Classical statistical learning theory deals with finding a consistent hypothesis given sufficiently many examples. Such a hypothesis may be a rule for classifying emails into spam/not-spam, and examples are classified emails.

Statistical and computational learning theories tell us how many examples are needed to be able to generate a good hypothesis – one that can correctly classify instances that it had not seen, given that they are generated from the same distribution from which we have seen classified examples.

This spam problem precisely demonstrates the caveat of making statistical assumptions – clearly the spammers are adaptive and adversarial. The characteristics of spam emails change over time, adapting to the filters.

Here comes online learning theory: in online learning we do not make any assumptions about the data, but rather sequentially modify our hypothesis such that our average performance approaches that of the best hypothesis in hindsight. The difference between this average performance and the best-in-hindsight performance is called regret, and the foundation of online learning are algorithms whose regret is bounded by a sublinear function of the number of iterations (hence the average regret approaches zero).

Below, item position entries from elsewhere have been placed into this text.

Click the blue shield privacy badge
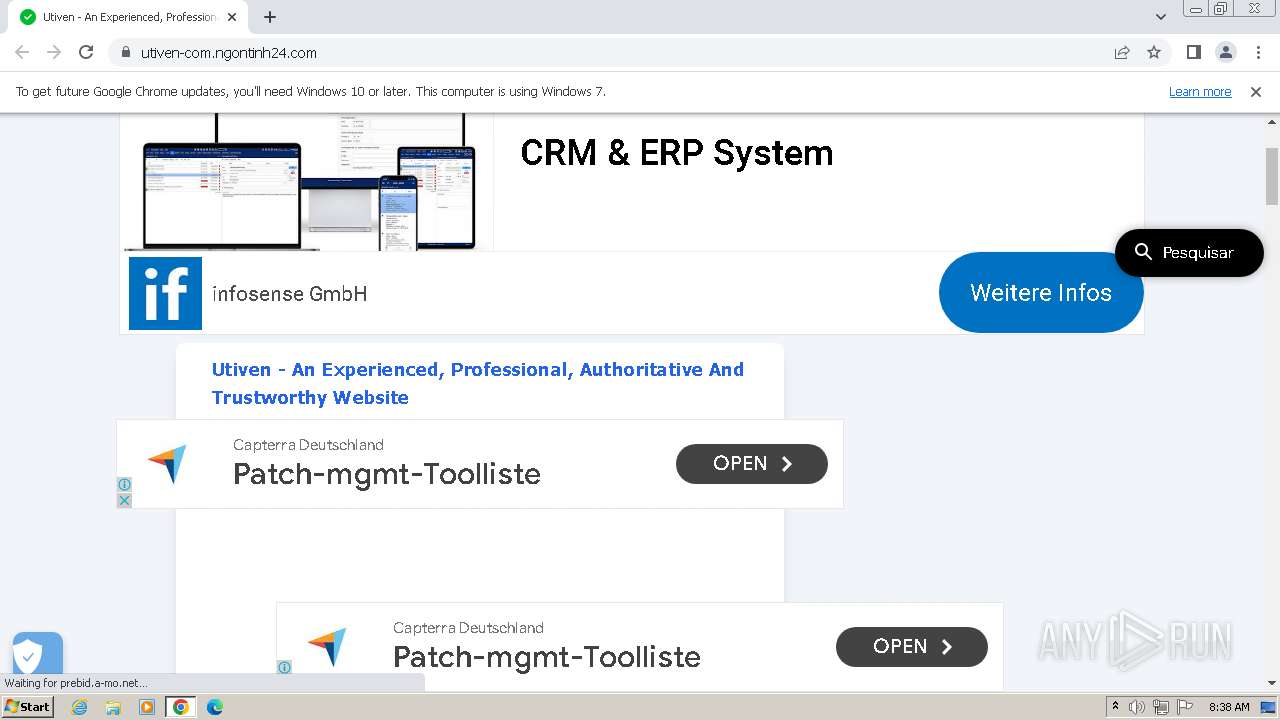This screenshot has width=1280, height=720. pos(37,655)
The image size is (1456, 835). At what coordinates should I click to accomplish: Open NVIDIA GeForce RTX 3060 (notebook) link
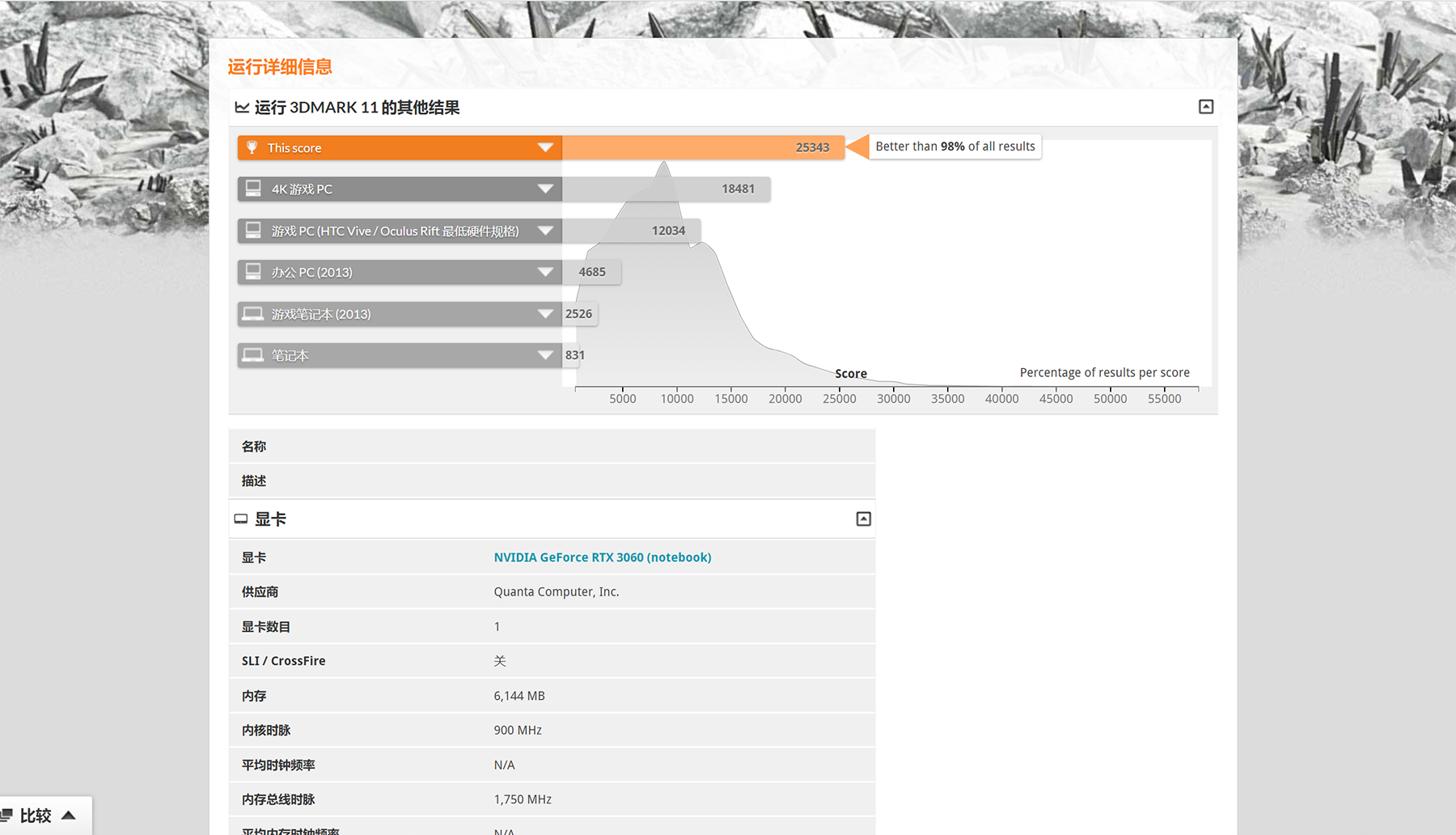coord(603,557)
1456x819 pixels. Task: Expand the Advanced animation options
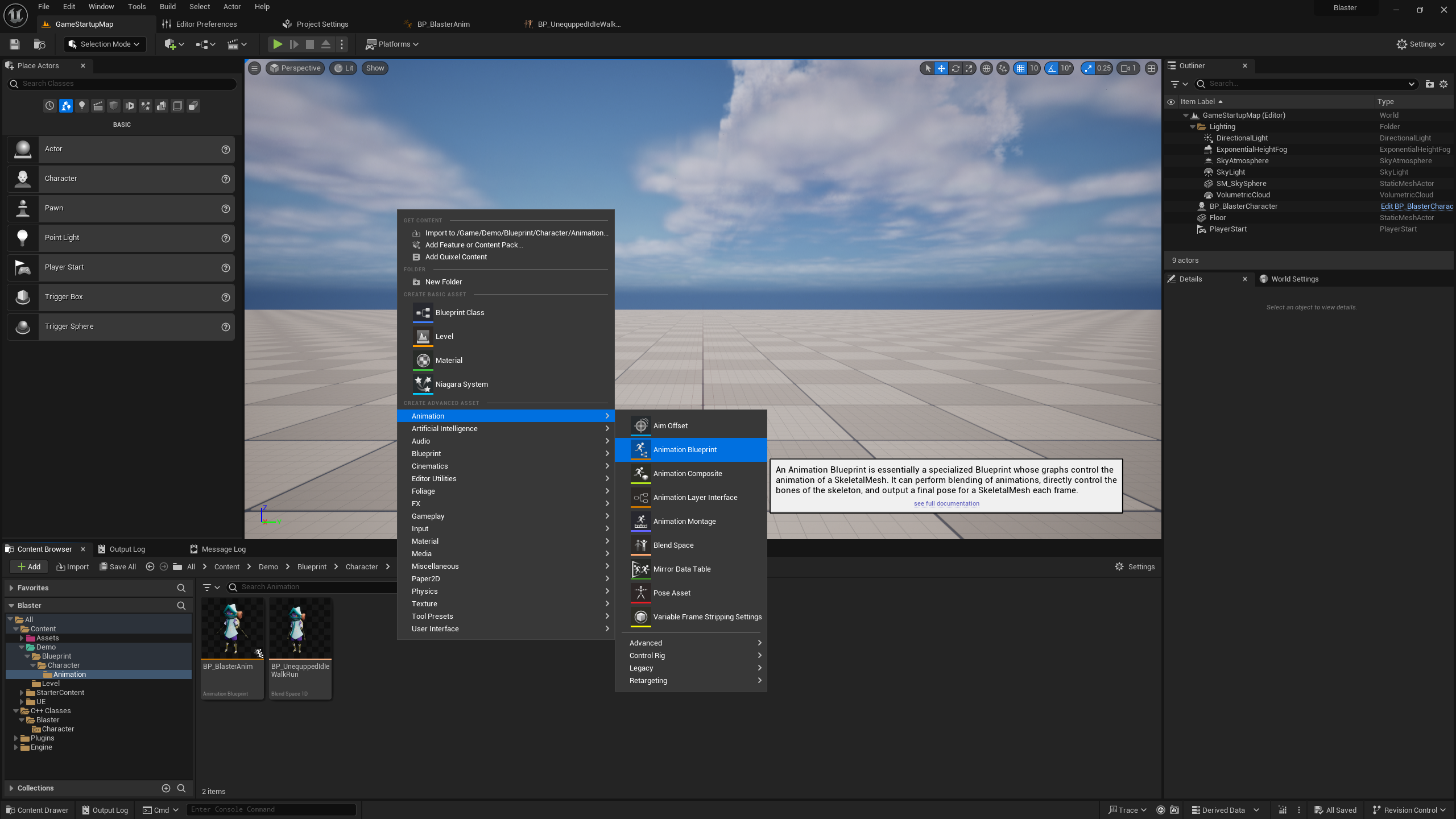point(693,642)
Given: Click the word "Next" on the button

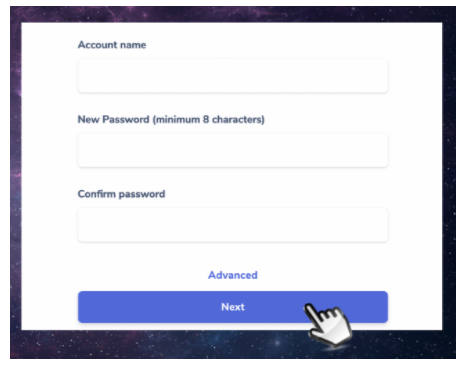Looking at the screenshot, I should tap(233, 307).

Can we interpolate between the two approaches ? That is, can we design algorithms which have a good regret-guarantee if the data is adversarial, but perform much better if there exists benign and simple distribution governing nature.

This natural question was raised several times in the last few years, with some partial progress and many interesting open questions, one of which is made explicit with all required background here (submitted to COLT 2011 open problems session).